I use Linux since a few years and just now change my Kwallet store to GPG encrypted.
Why? Because there is no preinstalled GPG program, most people dont use it (apart from mail, and this is poorly very rare) and there is no keypair generated when creating the user account.
would be enough at startup. I think for plasma 6 this should be implemented, so that KWallet can use GPG by default, using a gpg keypair with the username and the keystore named “kdewallet” by default.
Would there be any problems with such an implementation? And where would this be implemented so that every distro will use it by default?
Also, do you know if there is a good option to convert a Blowfish wallet to GPG?
Weird, I created a GPG keypair but in kdewalletmanager it doesnt show up.

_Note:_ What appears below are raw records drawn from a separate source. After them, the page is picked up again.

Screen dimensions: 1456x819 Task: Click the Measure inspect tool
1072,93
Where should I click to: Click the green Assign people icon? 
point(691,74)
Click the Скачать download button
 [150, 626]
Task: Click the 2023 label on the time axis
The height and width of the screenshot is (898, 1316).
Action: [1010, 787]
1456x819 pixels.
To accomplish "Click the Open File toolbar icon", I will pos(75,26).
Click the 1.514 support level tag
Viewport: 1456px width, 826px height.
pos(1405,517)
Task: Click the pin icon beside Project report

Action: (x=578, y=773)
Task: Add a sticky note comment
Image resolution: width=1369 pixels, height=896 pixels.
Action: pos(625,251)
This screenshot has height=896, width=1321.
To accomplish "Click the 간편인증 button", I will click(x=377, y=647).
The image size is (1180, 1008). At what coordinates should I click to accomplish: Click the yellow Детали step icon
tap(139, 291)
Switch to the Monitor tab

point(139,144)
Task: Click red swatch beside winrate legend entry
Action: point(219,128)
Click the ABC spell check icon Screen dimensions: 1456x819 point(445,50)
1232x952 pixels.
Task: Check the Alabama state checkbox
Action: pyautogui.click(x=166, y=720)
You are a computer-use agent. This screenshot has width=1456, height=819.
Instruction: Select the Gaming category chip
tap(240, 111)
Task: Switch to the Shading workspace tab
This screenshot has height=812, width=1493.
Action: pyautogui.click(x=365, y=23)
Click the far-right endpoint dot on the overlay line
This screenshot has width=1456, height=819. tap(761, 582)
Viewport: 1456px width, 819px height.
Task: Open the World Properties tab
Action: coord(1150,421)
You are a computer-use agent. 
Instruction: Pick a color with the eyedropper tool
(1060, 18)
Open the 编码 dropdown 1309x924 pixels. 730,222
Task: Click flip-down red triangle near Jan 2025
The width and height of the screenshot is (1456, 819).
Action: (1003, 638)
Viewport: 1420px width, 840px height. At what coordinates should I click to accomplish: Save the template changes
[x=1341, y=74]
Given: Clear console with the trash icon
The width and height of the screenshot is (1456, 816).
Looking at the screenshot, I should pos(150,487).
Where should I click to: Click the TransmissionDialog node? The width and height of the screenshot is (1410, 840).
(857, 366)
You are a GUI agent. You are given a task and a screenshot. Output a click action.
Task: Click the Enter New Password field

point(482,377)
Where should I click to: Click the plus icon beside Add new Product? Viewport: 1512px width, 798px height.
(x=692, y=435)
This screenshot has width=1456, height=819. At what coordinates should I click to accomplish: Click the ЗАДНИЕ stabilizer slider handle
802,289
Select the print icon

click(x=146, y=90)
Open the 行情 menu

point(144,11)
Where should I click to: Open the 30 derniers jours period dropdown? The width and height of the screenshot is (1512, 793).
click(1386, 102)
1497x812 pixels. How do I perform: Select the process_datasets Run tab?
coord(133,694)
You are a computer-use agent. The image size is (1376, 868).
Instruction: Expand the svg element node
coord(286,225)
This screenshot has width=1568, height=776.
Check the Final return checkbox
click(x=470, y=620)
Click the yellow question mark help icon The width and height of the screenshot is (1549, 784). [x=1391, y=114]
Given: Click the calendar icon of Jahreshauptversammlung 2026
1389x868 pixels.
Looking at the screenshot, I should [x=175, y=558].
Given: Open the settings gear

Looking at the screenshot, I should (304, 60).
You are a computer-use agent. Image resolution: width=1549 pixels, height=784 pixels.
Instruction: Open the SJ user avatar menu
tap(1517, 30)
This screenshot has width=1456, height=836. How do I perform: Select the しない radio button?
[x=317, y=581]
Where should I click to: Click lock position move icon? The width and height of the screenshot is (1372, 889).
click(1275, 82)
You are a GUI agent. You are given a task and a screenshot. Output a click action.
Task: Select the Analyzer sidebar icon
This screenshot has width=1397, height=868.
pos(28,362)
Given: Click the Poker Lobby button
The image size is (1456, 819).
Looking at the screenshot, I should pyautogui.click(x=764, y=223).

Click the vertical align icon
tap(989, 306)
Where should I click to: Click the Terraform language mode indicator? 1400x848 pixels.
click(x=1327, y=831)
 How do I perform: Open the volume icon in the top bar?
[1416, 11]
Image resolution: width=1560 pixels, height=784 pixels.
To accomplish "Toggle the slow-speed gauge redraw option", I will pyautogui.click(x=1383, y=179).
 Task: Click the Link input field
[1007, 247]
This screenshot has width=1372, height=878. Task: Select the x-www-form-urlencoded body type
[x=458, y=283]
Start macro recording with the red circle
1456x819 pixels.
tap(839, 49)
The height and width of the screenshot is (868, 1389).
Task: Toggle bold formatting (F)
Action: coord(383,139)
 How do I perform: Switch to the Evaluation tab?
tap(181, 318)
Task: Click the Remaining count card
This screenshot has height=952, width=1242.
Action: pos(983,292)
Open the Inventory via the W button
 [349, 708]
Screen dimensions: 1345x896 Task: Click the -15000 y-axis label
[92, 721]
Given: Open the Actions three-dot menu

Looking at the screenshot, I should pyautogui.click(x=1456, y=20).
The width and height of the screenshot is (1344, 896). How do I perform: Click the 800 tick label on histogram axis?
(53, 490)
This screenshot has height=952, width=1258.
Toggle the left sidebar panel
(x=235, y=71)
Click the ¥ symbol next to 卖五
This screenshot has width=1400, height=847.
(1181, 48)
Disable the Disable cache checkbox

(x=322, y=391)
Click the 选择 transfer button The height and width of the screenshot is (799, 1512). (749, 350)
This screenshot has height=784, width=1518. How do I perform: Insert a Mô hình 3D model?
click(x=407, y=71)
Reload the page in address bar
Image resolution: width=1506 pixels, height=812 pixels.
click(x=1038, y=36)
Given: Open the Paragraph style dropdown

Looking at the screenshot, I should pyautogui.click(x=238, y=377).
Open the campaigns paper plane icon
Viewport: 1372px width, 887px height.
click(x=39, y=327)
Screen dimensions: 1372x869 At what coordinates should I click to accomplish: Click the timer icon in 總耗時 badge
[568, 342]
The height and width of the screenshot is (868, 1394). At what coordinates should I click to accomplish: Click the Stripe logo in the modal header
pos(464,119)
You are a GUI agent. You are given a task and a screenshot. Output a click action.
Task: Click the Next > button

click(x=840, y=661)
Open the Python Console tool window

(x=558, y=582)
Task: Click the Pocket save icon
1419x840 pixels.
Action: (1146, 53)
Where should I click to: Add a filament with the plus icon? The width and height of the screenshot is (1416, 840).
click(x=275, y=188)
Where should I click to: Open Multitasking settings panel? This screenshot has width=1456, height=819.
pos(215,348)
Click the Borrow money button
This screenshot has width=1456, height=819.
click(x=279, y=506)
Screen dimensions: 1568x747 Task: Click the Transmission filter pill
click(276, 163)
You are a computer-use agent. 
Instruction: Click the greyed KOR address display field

I see that the certificate needs to have some trust level or be verified. I did that using another PGP key (which makes little sense as this one is unverified then, or locally generated?) and still the key is not showing up.
The “kleopatra” key I created for verifying etc shows up a an option, but it uses a different password thus it makes no sense for KWallet as It cant unlock the wallet.
I think fingerprint is fixed in Plasma 6? Not sure about the rest, but an encrypted password storage doesnt really seem important if its always open and with LUKS or systemd-homed.
Edit: I also broke autounlock, even though the requirements where met, as Plasma for some reason now creates a wallet named “Default keychain” and created an empty one. Going to systemsettings and setting my old one as default fixed it again…
IMHO there’s not much value further strengthening up KWallet’s encryption. An attacker doesn’t need to decrypt the storage at all. It just adds itself to the “Auto Allow” list in ~/.config/kwalletrc and use the API to read everything:
Until this is fixed, you may as well use a plaintext store.